> [EXERCISE BRIEF] The response must contain every line from the records below that has "agent".

> [DATA]
|---|

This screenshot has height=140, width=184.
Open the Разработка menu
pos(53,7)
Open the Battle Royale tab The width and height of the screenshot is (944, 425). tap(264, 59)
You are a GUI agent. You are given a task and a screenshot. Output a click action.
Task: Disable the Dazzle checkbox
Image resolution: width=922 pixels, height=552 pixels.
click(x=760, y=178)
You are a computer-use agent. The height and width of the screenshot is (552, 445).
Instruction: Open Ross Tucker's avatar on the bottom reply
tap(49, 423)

|---|

> [WRITTEN RESPONSE]
You are a GUI agent. You are given a task and a screenshot. Output a click action.
You are a computer-use agent. The height and width of the screenshot is (552, 445).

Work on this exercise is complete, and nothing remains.